Legal Roundup: Karnataka's Fake News Bill Debated, Jindal Faces Landmark Class Action - 2025-11-10

Subject : Law & Policy - Legislative Developments & Corporate Litigation

Legal Roundup: Karnataka's Fake News Bill Debated, Jindal Faces Landmark Class Action

Supreme Today News Desk

Legal Roundup: Karnataka's Fake News Bill Debated, Jindal Faces Landmark Class Action

This week in legal news, two significant developments have captured the attention of the Indian legal and business communities. In Karnataka, a proposed bill to combat online misinformation is sparking a fierce debate on the constitutional limits of regulating speech, pitting the government's intent against concerns over free expression. Concurrently, a landmark legal battle is unfolding as Jindal Poly Films Limited faces what is being touted as India's first major class action suit, testing the strength of minority shareholder protections under the Companies Act, 2013.


Karnataka's Proposed 'Fake News' Bill: A Constitutional Tightrope

The Karnataka government is poised to introduce a new legislative framework aimed at curbing the spread of "fake news," misinformation, and disinformation.
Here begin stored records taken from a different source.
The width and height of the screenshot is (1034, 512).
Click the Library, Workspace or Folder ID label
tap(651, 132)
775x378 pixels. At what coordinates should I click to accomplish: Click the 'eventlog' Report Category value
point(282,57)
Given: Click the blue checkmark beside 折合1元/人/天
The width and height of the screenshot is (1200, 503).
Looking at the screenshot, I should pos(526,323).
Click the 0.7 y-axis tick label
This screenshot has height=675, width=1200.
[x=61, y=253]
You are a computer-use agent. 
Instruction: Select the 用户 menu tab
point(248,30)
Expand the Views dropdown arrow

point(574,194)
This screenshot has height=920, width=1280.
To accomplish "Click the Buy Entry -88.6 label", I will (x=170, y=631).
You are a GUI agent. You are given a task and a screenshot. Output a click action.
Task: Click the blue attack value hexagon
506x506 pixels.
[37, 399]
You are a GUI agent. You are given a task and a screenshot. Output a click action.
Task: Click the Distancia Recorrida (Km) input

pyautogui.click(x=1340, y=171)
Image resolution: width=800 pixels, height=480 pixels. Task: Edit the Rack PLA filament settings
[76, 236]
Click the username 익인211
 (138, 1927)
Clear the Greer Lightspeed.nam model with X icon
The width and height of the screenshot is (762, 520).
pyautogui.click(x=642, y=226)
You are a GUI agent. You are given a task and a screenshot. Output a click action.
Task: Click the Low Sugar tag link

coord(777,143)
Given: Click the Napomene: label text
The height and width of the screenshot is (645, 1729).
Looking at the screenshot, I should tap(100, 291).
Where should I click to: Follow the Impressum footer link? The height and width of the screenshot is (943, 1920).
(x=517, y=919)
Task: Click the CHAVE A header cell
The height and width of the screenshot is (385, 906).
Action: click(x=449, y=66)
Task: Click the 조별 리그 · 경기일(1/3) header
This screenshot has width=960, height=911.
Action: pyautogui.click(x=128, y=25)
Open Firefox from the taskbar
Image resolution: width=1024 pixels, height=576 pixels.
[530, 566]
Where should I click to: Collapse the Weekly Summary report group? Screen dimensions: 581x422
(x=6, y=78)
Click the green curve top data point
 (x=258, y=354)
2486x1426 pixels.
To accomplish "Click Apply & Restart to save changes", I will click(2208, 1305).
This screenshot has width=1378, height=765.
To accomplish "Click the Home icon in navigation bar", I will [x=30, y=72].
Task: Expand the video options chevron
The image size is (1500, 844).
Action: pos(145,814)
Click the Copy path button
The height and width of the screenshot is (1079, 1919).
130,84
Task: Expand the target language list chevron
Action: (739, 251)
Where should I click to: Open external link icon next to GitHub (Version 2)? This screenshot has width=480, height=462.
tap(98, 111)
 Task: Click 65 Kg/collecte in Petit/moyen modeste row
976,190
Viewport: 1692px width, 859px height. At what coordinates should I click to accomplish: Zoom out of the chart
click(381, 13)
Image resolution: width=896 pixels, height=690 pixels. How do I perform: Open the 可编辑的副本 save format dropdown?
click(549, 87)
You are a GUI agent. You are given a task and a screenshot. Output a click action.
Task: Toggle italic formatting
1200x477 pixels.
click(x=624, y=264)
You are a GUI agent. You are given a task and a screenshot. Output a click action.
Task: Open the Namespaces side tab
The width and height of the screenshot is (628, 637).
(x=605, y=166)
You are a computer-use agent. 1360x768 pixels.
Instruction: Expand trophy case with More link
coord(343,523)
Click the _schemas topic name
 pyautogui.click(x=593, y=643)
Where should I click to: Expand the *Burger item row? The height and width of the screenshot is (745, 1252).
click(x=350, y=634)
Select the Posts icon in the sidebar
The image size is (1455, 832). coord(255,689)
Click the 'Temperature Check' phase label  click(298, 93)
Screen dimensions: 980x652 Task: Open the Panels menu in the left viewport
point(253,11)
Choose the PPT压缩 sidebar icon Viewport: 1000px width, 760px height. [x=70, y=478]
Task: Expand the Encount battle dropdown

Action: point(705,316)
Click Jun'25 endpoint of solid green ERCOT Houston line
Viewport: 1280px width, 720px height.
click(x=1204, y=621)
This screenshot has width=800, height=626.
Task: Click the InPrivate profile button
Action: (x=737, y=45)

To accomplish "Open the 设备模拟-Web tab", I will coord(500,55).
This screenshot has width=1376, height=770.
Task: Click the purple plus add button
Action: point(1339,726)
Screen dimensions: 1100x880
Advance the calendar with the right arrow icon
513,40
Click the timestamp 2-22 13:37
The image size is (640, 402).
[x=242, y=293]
The bill, which Minister for Information Technology Priyank Kharge hopes to table in the upcoming Winter Assembly session, seeks to create accountability for individuals who create false content and the digital platforms that amplify it.

Speaking at the 'Truth, Trust and Technology' policy dialogue, co-hosted by Ikigai Law and the National Law School of India University (NLSIU), Minister Kharge underscored the urgency of the issue. “A single click can spark chaos," he stated, highlighting the exponential threat posed by accessible AI tools capable of creating convincing deepfakes, voice clones, and fabricated documents.

The government's stated aim is to "rein in misinformation, disinformation, malinformation and fake news" and to hold platforms "indirectly responsible" for amplifying harmful content that violates their own policies. Kharge was quick to assure that the legislation would not be used to stifle "free speech, creativity, satire and opinions."

However, the proposal has been met with significant skepticism from legal experts and civil society, who caution against the potential for overreach and the establishment of the state as the "arbiter of truth."

Expert Analysis and Concerns

During the NLSIU dialogue, a panel of legal luminaries raised critical questions about the bill's feasibility and constitutional validity. Manu Kulkarni, Partner at Poovayya & Co, argued that the focus should be on enforcing existing laws rather than creating new ones. "The biggest problem with the present approach... is that the elephant in the room is that the government wants to be the arbiter of truth," Kulkarni noted, referencing the Bombay High Court's recent decision to strike down the Central Government's fact-check unit. He advocated for a narrow approach, targeting only disinformation that causes "actual harm."

This sentiment was echoed by Alok Kumar Prasanna, Co-Founder of the Vidhi Center for Legal Policy. He pointed to a deeper societal issue, stating, "The real problem, at the heart of it, is that we have an education system problem. We are not taught to think critically." Prasanna expressed doubt that a new law could solve a problem rooted in a lack of critical thinking skills.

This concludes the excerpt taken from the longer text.